= Mahadev Betting App Case =

Money laundering scandal

The Mahadev Betting App Case is a high-profile scandal involving an online betting platform that enabled illegal gambling on various games, including poker, card games, badminton, tennis, football, and cricket. The app was created in 2018, and was operated by Dubai-based Saurabh Chandrakar, a former juice seller, and his accomplice Ravi Uppal, both of whom hail from Chhattisgarh, according to the Enforcement Directorate (ED). Other accomplices include Mumbai-based Tanveer Bhatt, Pintu Mehta, and Ayush Mishra. The ED has alleged that the app operated by franchising "panel/branches" to known associates on a 70-30 profit ratio, using the platform to enroll new users, create IDs, and launder money through a complex network of Benami bank accounts. The operation reportedly generated ₹200 crore daily.

== Allegations against Chhattisgarh Chief Minister Bhupesh Baghel ==
The Mahadev Betting App Case gained renewed attention when the Enforcement Directorate alleged that Chhattisgarh Chief Minister Bhupesh Baghel received ₹508 crore in kickbacks from the app's promoters based in the UAE. A 'cash courier', Asim Das, who claimed to be associated with the app promoters alleged this payment, triggering a political row ahead of the state Assembly polls. Chief Minister Bhupesh Baghel has denied these allegations, characterizing them as an attempt to tarnish his image.

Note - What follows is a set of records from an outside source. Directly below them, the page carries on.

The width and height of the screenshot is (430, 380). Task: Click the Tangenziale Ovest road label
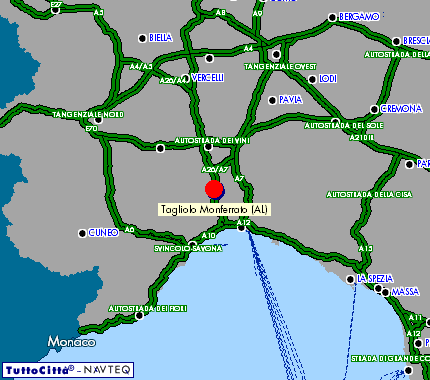[x=280, y=67]
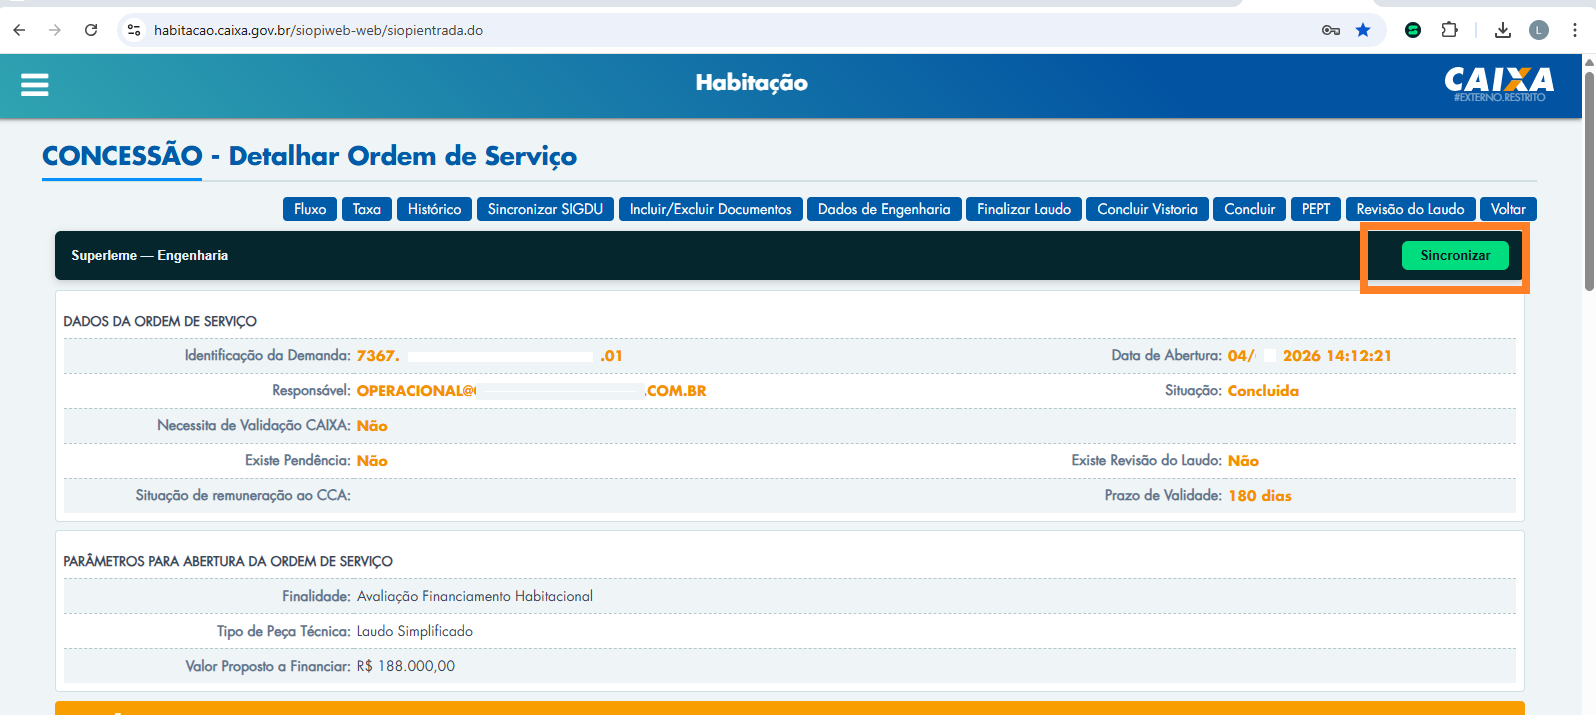Open Dados de Engenharia

point(884,209)
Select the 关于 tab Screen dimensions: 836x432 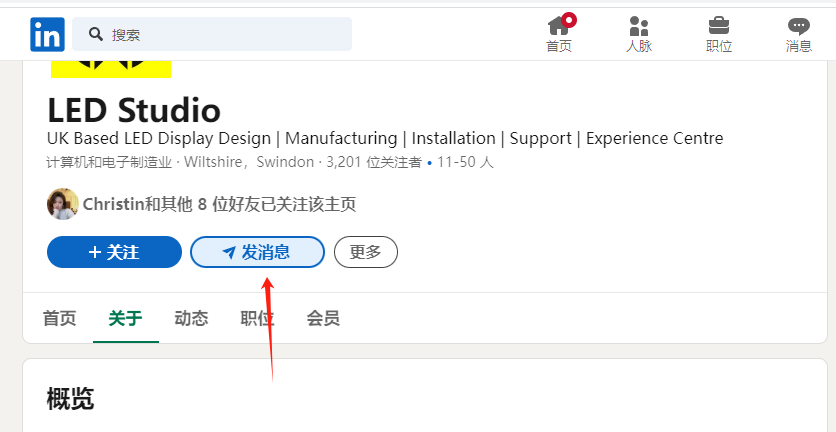125,318
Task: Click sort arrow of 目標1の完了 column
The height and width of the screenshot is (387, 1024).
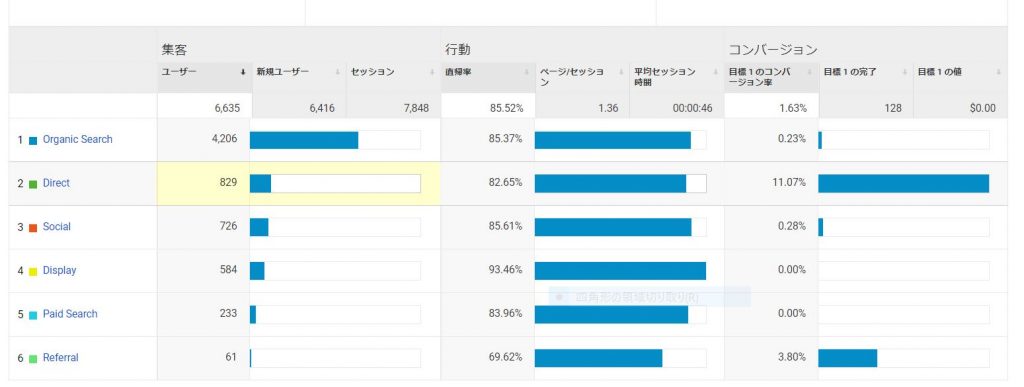Action: pos(904,72)
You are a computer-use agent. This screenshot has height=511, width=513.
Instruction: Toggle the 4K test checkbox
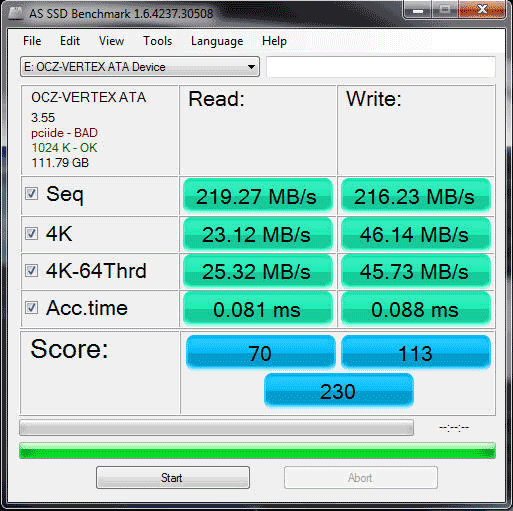(31, 233)
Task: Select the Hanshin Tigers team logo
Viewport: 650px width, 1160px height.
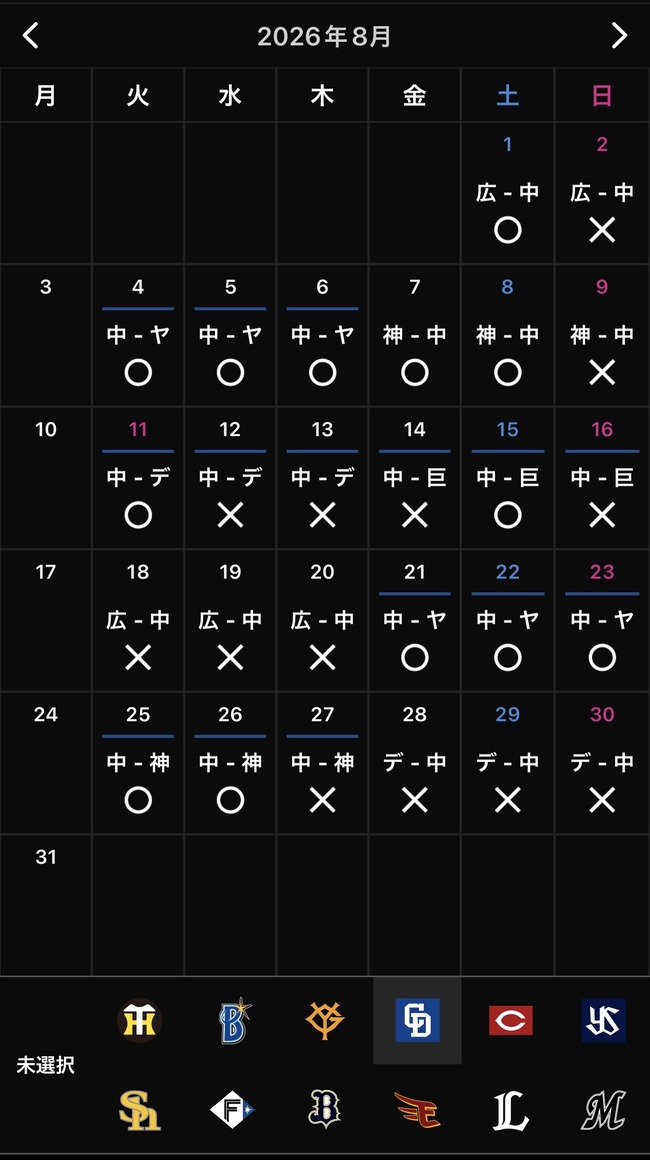Action: (x=139, y=1020)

== Legal proceedings and ED actions ==
On October 21, 2023, the ED filed its first chargesheet in the case, naming 14 accused, including Saurabh Chandrakar and Ravi Uppal. The probe agency has provisionally attached ₹41 crore worth of proceeds of crime. Ravi Uppal, a key figure among the primary promoters, has been apprehended by Dubai police following a red corner notice issued by Interpol, at the behest of the Enforcement Directorate. Additionally, the ED has conducted raids on several premises linked to hawala operators across various Indian cities, resulting in the attachment of ₹417 crore. In a recent raid in Mumbai, the probe agency also identified seven hawala kingpins allegedly involved in money laundering. In March 2026, the ED attached ₹1700 crore to the case, and as part of the case, seized villas in Burj Khalifa. The Special Investigation Team has arrested actor Sahil Khan for his alleged involvement in the scam.

== International connections ==
The investigation into Saurabh Chandrakar's lavish wedding led to the uncovering of alleged hawala operations and connections in the UAE and Pakistan. Chandrakar and Ravi Uppal reportedly joined forces with gangster Dawood Ibrahim's brother Mushtaqeem Ibrahim Kaskar to develop a similar betting app for Pakistan called 'Kheloyar', according to sources.